O objetivo deste estudo clínico, radomizado e prospectivo, foi comparar as concentrações sanguíneas de glicose e cortisol entre equinos recebendo xilazina e detomidina para procedimentos cirúrgicos e não-cirúrgicos. Os equinos dos grupos nãocirúrgicos receberam 0,5 mg/kg de xilazina (grupo GX, n=5) ou 0,01 mg/kg de detomidina (grupo GD, n=5) para realização de exame gastroscópico. Os equinos dos grupos cirúrgicos receberam doses semelhantes de xilazina (grupo AX, n=7) ou detomidina (grupo AD, n=7), seguindo-se a indução anestésica com 2 mg/kg de cetamina e 0,05 mg/kg de diazepam para realização de procedimento artroscópico durante anestesia com isofluorano. As amostras de sangue foram coletadas antes da administração do alfa-2 agonista (basal) e após 10, 30, 60 e 90 minutos. Todos os grupos tiveram um aumento significativo da glicemia, a partir de 30 até 90 minutos da administração do alfa-2 agonista, em relação ao basal. Após receber o alfa-2 agonista, o grupo AD apresentou glicemia (118-150 mg/dL) significativamente maior que os grupos GD (99-119 mg/dL) e AX (97-116 mg/dL). Não houve diferenças significativas da concentração de cortisol dentro de cada grupo. Entretanto, o grupo AX apresentou níveis de cortisol (3,6-3,7 mg/dL) significativamente mais baixos que o grupo GX (5,4-5,7 mg/dL), a partir de 30 até 90 minutos da administração de xilazina.
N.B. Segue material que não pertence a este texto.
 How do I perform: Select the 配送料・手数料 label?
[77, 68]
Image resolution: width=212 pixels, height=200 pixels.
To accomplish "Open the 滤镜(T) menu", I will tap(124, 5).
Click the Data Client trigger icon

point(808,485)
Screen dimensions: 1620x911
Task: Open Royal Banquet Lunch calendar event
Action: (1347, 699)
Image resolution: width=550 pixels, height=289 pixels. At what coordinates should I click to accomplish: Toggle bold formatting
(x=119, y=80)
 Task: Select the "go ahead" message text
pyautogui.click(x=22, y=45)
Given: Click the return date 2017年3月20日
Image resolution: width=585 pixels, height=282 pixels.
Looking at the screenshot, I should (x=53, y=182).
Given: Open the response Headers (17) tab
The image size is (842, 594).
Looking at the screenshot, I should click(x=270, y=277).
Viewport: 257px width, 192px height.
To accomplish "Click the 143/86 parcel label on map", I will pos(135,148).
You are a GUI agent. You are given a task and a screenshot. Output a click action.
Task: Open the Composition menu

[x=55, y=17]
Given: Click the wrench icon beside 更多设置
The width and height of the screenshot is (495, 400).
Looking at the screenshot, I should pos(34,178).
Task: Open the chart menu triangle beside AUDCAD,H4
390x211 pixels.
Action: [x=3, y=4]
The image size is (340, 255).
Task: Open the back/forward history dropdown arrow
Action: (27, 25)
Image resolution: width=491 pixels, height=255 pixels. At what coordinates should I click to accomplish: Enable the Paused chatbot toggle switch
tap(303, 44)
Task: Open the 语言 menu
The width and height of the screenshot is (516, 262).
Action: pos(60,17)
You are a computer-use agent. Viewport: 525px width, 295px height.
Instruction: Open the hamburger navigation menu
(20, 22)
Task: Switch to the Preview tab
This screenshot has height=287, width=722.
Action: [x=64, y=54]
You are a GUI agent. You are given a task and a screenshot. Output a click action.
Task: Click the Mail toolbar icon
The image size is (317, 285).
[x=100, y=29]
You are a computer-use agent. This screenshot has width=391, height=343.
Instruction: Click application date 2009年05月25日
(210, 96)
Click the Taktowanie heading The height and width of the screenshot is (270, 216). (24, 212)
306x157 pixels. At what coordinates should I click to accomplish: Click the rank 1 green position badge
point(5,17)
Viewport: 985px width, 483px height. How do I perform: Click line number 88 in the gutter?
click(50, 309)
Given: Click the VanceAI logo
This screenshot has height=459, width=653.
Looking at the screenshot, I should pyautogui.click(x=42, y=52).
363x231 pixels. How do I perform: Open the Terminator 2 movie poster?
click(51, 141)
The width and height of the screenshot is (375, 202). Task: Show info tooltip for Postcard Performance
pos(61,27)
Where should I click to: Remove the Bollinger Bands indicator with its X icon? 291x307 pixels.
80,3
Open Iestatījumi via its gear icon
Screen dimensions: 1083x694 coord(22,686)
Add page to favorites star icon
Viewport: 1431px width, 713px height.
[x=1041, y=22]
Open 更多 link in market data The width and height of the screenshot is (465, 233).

Concluímos que a glicemia apresentou valor mais elevadoapós a administração de detomidina para realização de procedimento cirúrgico, comparado à xilazina administrada também para procedimento cirúrgico, e para procedimento não-cirúrgico. A concentração sérica de cortisol foi minimamente influenciada pela administração de xilazina e detomidina independentemente dos procedimentos serem cirúrgicos ou não-cirúrgicos.